• [What you will do]:
**A.** In the entries, express the lines from the one containing "The image size is (299, 224)." through the one containing "should pyautogui.click(x=189, y=397).", both included, as a numbered list with blank lines omitted.
**B.** Continue the semantic segmentation datasets guide from the point where it stops.

• [Source document]:
Semantic Segmentation Datasets Overview

Semantic segmentation assigns one class label to every pixel in an image. Unlike instance segmentation, semantic segmentation does not separate individual objects of the same class. The training target is a dense class map where each pixel stores a class ID.

This guide explains the dataset format used by Ultralytics YOLO semantic segmentation models and lists the built-in dataset configurations available for training and validation.

Supported Dataset Formats

Two label formats are supported. The dataset loader picks the path based on whether the dataset YAML defines a masks_dir key.

PNG mask format

Semantic segmentation datasets use one image file and one mask file per sample. The mask is a single-channel image, usually PNG, where each pixel value is the class index for the corresponding image pixel.

  • Pixel values 0, 1, 2, ... represent class IDs from the dataset names mapping.
  • Pixel value 255 is treated as the ignore label and is excluded from loss and metric computation.
  • Mask files should use the same stem as their matching image file, for example frankfurt_000000_000294.png.
  • Supported mask extensions are .png, .PNG, .bmp, and .tif.

The default layout keeps images and masks in parallel folders. The masks_dir value from the dataset YAML replaces the images path component to find masks.

dataset/
├── images/
│   ├── train/
│   └── val/
└── masks/
    ├── train/
    └── val/

For example, an image at images/train/aachen_000000_000019.png is paired with a mask at masks/train/aachen_000000_000019.png when masks_dir: masks.

YOLO polygon label format

If your dataset already has Ultralytics YOLO polygon labels (one .txt per image with <class-index> <x1> <y1> <x2> <y2> ... rows), you can train semantic segmentation directly from them — no PNG mask conversion needed. See the instance segmentation dataset format for the row-level layout.

This path is selected automatically when the dataset YAML omits masks_dir. Behavior:

  • Polygons are converted to a per-image semantic mask at load time, sorted by area so smaller objects override larger ones in overlap regions.
  • Multi-class (N > 1 in names): an extra background class is appended after your declared classes for pixels not covered by any polygon. The model is built with N + 1 output channels and the last channel is background.
  • Single-class (N == 1 in names): still trained as 1 class. The mask is binary, with your declared class shown as 1 and pixels not covered by any polygon as 0. No extra background class is added to names.
  • Pixels added by augmentation padding (e.g. random crop) still use 255 as the ignore label.

• [Items]:
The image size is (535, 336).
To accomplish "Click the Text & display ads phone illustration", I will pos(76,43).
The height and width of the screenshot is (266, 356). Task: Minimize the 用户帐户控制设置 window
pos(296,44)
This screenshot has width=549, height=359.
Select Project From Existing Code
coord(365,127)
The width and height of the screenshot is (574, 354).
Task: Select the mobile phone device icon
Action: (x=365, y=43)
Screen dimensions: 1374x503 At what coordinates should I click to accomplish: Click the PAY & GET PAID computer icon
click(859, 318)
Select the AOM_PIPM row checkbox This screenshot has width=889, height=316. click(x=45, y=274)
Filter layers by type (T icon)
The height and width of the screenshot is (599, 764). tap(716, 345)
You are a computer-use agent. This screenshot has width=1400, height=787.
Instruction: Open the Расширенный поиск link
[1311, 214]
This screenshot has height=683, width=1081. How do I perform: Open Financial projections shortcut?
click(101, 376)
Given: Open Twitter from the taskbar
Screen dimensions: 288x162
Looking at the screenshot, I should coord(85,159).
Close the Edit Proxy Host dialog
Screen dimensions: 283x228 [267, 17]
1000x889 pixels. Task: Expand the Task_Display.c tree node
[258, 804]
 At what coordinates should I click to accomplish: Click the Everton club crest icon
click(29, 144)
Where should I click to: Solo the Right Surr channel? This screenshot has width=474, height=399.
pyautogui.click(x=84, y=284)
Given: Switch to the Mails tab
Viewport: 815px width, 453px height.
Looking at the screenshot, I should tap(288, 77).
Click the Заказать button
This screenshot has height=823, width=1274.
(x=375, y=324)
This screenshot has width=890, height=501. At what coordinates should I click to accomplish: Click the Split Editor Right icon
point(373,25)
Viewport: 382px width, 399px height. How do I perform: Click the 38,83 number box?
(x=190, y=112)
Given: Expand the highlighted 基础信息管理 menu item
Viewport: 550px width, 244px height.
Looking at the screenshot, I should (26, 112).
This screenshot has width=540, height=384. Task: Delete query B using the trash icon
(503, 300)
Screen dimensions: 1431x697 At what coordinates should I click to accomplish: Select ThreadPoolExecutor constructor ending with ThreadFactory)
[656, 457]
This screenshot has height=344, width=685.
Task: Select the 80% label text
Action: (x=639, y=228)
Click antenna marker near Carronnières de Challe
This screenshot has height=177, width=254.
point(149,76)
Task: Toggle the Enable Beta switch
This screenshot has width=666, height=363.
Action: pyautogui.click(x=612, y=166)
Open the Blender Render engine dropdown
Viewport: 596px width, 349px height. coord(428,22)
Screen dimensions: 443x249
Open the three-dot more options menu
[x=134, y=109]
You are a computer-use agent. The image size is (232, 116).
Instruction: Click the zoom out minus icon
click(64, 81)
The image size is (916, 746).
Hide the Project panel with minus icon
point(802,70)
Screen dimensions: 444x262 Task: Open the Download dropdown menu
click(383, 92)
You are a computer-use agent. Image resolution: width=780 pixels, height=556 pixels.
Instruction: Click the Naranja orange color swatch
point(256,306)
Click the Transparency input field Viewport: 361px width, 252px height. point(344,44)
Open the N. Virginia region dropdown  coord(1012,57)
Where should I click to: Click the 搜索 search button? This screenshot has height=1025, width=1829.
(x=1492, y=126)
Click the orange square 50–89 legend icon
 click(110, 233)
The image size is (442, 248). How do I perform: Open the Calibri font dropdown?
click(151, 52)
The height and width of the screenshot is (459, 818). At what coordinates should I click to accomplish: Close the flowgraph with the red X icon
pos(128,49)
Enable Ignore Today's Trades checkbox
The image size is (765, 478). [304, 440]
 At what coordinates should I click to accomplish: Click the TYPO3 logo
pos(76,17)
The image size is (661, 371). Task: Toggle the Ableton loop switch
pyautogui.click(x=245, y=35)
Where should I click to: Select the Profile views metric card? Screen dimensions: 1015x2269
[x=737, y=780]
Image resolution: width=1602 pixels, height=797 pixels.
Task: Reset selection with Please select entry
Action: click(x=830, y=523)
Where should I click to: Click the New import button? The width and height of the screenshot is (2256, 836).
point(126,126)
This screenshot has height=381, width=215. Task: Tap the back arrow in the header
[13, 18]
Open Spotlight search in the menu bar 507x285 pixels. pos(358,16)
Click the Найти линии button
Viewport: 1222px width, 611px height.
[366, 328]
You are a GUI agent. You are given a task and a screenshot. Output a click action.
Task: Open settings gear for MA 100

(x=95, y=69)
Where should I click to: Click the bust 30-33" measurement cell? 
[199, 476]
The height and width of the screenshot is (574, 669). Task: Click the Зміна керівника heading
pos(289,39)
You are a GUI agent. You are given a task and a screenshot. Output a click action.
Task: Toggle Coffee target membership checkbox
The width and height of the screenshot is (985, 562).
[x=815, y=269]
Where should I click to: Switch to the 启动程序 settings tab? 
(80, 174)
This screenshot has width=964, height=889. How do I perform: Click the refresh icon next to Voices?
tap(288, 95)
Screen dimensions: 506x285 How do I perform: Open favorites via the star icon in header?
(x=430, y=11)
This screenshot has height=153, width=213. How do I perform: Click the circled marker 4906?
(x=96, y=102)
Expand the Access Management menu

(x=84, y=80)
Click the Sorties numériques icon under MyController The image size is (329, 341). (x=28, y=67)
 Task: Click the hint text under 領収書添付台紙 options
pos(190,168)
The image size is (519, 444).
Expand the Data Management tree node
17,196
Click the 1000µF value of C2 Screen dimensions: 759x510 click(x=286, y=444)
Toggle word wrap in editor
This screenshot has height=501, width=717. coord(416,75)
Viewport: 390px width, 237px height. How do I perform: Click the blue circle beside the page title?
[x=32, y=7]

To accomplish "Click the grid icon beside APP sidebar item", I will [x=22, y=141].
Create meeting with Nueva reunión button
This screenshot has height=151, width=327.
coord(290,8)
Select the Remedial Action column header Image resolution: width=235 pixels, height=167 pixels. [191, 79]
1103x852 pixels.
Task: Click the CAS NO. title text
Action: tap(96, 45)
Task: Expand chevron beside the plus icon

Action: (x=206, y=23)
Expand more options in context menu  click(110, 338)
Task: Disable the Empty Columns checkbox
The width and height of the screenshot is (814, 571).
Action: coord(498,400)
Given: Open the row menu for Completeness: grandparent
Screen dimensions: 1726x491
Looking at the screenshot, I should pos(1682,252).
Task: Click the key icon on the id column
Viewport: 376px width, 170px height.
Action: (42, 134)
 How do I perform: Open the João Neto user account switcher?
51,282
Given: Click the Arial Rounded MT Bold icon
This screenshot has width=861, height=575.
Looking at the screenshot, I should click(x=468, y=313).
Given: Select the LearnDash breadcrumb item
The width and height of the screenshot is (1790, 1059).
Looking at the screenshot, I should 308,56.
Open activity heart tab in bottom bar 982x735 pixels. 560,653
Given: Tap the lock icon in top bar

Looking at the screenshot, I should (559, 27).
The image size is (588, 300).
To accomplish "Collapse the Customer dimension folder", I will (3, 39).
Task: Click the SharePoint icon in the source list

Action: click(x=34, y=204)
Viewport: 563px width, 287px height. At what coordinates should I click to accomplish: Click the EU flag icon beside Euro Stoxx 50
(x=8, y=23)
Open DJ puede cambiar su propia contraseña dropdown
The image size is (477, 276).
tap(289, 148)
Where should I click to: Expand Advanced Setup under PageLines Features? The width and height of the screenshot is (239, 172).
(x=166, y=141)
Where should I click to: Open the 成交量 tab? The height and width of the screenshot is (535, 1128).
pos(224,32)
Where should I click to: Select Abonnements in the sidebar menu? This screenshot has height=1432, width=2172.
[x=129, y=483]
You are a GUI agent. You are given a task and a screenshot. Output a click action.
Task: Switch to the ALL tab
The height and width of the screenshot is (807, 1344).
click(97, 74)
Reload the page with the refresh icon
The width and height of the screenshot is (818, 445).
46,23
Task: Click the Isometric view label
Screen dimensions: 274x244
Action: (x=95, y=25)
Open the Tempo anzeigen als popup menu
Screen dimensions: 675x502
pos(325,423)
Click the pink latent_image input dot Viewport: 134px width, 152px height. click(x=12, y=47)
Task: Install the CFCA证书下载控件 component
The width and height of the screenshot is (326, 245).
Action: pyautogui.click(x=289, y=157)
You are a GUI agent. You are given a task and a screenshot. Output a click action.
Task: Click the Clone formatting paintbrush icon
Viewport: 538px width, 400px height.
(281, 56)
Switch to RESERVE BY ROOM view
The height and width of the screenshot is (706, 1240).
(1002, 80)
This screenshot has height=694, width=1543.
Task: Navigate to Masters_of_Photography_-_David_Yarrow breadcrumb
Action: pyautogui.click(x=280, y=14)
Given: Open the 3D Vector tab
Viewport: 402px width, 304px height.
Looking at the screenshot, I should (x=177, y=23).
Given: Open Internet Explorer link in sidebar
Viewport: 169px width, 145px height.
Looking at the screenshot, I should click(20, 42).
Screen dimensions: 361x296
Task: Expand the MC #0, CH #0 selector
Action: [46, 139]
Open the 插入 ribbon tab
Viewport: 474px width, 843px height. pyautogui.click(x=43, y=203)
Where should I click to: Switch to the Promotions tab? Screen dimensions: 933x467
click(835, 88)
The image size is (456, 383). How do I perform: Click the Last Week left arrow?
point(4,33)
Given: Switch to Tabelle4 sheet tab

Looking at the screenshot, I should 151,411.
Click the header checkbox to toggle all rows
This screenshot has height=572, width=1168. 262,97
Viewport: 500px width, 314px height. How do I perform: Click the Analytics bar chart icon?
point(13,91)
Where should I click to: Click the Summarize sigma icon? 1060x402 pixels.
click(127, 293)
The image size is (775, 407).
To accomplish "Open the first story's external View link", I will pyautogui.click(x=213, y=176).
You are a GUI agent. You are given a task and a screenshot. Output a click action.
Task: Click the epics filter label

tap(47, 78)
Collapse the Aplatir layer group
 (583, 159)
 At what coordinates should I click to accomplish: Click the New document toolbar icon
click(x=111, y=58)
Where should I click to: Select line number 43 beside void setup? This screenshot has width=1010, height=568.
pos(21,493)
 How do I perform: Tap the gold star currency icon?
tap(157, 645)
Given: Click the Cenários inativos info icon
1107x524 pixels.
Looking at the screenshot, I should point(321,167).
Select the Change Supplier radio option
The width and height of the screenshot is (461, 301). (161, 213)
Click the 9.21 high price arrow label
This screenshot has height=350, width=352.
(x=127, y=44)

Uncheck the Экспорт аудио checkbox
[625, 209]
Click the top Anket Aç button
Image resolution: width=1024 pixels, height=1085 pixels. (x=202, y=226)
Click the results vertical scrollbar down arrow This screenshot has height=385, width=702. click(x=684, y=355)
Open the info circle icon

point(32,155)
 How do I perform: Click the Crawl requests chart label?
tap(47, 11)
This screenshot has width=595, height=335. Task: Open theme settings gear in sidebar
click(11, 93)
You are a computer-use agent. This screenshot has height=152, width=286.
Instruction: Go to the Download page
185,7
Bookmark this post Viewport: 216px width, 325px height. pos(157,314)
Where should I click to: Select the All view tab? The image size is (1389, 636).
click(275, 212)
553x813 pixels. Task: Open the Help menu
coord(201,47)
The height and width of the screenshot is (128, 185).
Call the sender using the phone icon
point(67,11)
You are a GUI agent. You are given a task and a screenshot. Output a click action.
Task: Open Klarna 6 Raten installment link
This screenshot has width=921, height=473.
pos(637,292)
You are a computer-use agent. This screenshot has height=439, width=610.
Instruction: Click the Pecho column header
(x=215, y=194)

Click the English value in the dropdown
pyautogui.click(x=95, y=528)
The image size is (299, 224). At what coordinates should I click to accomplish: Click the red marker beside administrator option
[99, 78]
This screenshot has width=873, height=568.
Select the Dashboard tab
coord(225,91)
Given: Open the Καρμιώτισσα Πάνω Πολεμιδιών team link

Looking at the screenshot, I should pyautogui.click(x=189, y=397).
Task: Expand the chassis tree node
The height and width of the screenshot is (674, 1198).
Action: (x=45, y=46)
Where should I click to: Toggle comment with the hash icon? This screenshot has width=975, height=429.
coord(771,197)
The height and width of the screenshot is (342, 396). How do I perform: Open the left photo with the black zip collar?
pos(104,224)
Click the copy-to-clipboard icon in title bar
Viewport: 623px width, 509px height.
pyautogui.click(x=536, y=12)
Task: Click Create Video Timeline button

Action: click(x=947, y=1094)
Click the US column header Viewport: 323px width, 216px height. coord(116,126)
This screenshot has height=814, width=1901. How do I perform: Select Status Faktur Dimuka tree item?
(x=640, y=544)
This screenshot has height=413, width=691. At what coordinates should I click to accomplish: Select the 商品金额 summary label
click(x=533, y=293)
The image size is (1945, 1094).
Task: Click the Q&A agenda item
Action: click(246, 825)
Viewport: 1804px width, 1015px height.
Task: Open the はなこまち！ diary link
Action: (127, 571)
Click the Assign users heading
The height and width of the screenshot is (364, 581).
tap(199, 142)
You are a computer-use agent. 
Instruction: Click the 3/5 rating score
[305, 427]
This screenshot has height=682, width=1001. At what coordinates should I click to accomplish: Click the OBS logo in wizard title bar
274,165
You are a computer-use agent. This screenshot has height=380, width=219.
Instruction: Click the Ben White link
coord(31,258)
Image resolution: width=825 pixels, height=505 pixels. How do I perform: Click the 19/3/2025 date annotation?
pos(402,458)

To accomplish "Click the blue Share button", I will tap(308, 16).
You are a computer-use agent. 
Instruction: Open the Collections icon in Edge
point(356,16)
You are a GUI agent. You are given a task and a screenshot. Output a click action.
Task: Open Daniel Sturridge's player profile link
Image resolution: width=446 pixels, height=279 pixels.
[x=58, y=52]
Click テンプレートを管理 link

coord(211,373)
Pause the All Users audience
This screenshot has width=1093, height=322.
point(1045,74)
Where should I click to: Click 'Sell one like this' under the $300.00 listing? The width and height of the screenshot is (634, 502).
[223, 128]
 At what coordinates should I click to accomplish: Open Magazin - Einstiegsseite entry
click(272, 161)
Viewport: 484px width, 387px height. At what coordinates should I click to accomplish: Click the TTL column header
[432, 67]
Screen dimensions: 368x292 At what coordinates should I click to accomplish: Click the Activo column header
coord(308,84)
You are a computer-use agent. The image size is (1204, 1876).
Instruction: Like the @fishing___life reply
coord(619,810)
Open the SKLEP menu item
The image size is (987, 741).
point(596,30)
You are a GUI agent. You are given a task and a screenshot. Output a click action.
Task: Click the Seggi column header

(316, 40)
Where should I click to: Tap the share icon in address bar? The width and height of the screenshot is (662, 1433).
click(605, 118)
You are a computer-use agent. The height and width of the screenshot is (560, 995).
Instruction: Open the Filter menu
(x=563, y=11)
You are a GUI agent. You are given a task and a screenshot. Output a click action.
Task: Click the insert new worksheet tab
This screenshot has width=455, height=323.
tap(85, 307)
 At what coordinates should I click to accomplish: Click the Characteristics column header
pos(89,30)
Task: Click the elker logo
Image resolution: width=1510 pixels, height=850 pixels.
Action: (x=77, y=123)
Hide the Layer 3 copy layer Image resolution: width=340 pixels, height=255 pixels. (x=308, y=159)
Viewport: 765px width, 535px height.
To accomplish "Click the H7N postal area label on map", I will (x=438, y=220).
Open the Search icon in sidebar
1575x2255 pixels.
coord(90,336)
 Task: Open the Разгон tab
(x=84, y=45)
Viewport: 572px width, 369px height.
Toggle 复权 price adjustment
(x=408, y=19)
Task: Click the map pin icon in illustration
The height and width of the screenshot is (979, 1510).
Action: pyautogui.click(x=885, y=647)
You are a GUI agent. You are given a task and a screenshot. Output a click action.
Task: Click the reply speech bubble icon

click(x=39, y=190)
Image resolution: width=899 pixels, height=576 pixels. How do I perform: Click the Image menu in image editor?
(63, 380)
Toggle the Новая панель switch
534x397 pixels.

• [Written answers]:
**A.**
1. The image size is (299, 224). At what coordinates should I click to accomplish: Click the red marker beside administrator option
2. [99, 78]
3. This screenshot has width=873, height=568.
4. Select the Dashboard tab
5. coord(225,91)
6. Given: Open the Καρμιώτισσα Πάνω Πολεμιδιών team link
7. Looking at the screenshot, I should pyautogui.click(x=189, y=397).

**B.**
Use this path when your data is already labeled as instance polygons and you want a semantic segmentation model from the same files.

Dataset YAML format

Semantic segmentation datasets are configured with YAML files. The main fields are:

KeyDescription
pathDataset root directory.
trainTraining image path relative to path, or an absolute path.
valValidation image path relative to path, or an absolute path.
testOptional test image path.
masks_dirDirectory name used for semantic masks. Omit this key to switch to the YOLO polygon label format.
namesClass ID to class name mapping.
label_mappingOptional mapping from source dataset IDs to training IDs or ignore_label.
ultralytics/cfg/datasets/cityscapes8.yaml
# Ultralytics 🚀 AGPL-3.0 License - https://ultralytics.com/license

# Cityscapes semantic segmentation dataset (19 classes)
# Documentation: https://docs.ultralytics.com/datasets/semantic/cityscapes8/
# Example usage: yolo semantic train data=cityscapes8.yaml model=yolo26n-sem.pt
# parent
# ├── ultralytics
# └── datasets
#     └── cityscapes8 ← downloads here (small subset)
#         └── images
#         └── masks

# Dataset root directory
path: cityscapes8 # dataset root dir
train: images/train # train images (relative to 'path') 4 images
val: images/val # val images (relative to 'path') 4 images

masks_dir: masks # semantic mask directory

# Cityscapes 19-class labels
names:
  0: road
  1: sidewalk
  2: building
  3: wall
  4: fence
  5: pole
  6: traffic light
  7: traffic sign
  8: vegetation
  9: terrain
  10: sky
  11: person
  12: rider
  13: car
  14: truck
  15: bus
  16: train
  17: motorcycle
  18: bicycle

# Map source label IDs to train IDs; ignore_label is converted to 255.
label_mapping:
  -1: ignore_label
  0: ignore_label
  1: ignore_label
  2: ignore_label
  3: ignore_label
  4: ignore_label
  5: ignore_label
  6: ignore_label
  7: 0
  8: 1
  9: ignore_label
  10: ignore_label
  11: 2
  12: 3
  13: 4
  14: ignore_label
  15: ignore_label
  16: ignore_label
  17: 5
  18: ignore_label
  19: 6
  20: 7
  21: 8
  22: 9
  23: 10
  24: 11
  25: 12
  26: 13
  27: 14
  28: 15
  29: ignore_label
  30: ignore_label
  31: 16
  32: 17
  33: 18

# Download URL (optional)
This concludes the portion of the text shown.